OFT steps up check on grocery giants

Click to follow
The Office of Fair Trading, the competition watchdog, is once again reviewing the increasing dominance of the country's big supermarket groups in the wake of fresh complaints from smaller food retailers.

The dramatic action follows last week's figures from market research group AGB which showed that the big four supermarket chains - Tesco, Sainsbury, Safeway and Asda - increased their share of the packaged goods market by a full percentage point between August and September. They now control almost two-thirds of the market between them.

The OFT, which keeps the power of the big supermarkets under constant review, decided to widen the scope of its inquiry following a formal complaint from the National Association of Master Bakers.

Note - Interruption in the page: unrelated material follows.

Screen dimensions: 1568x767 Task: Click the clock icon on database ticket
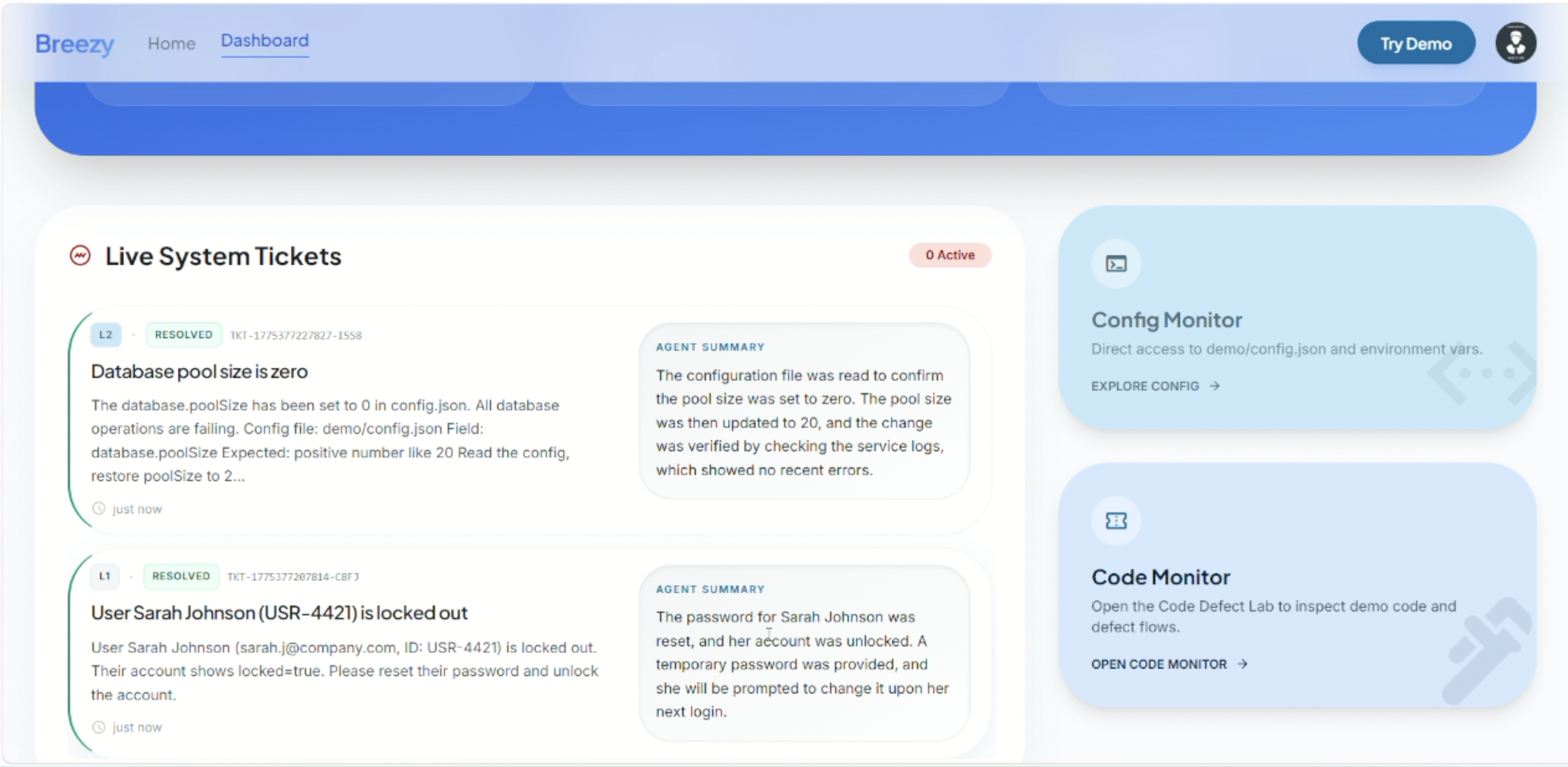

The association had complained that the supermarket groups have cut the price of a loaf of bread to just 19p in some cases, lower than the loaves cost to produce.

Although the OFT has not yet launched an official investigation, the files on the issue of supermarket dominance have been reopened.

John Bridgeman, the director-general of fair trading, said: "Clearly the major supermarkets are increasingly significant players in the food and drink sector; they are able to negotiate favourable terms and conditions from many manufacturers and they are able to price their lines aggressively and selectively in the quest for bigger sales.

"While the majority of consumers would appear to have benefited from the growth of the supermarkets - after all, they are under no obligation to patronise them - some manufacturers or some retailers may be disadvantaged."

Mr Bridgeman said it was not his intention to protect companies from the rigours of competition. "But it seems that when powerful buyers emerge in the supply chain, the competition between them, which I would wish to encourage, may have distorting effects elsewhere in the system which are less appealing."

Mr Bridgeman wrote to the Association of Master Bakers last month, saying: "My officials have been considering the difficult issues raised by the impact of the large supermarket chains on small competing chains such as your members." He said this was "a complex area which is being given careful consideration".

According to the retail consultants Verdict Research, the supermarkets have succeeded in grabbing market share from a range of specialist retailers. Between 1987 and 1994 butchers' sales fell by 32 per cent, greengrocers' by 32 per cent, off-licences' by 10 per cent and bakers' by 5 per cent.

The supermarkets have been the subject of a string of investigations by the competition authorities. The Monopolies and Mergers Commission examined the ability of the major retailers to be supplied at favourable discounts but concluded that UK law gave adequate protection to smaller competitors.

If the OFT elects to mount a full-scale investigation, it would be the third time the watchdog has examined the issue of supermarket dominance. It investigated the industry in 1985 and again in 1993-94 but found the market to be working competitively to the benefit of consumers.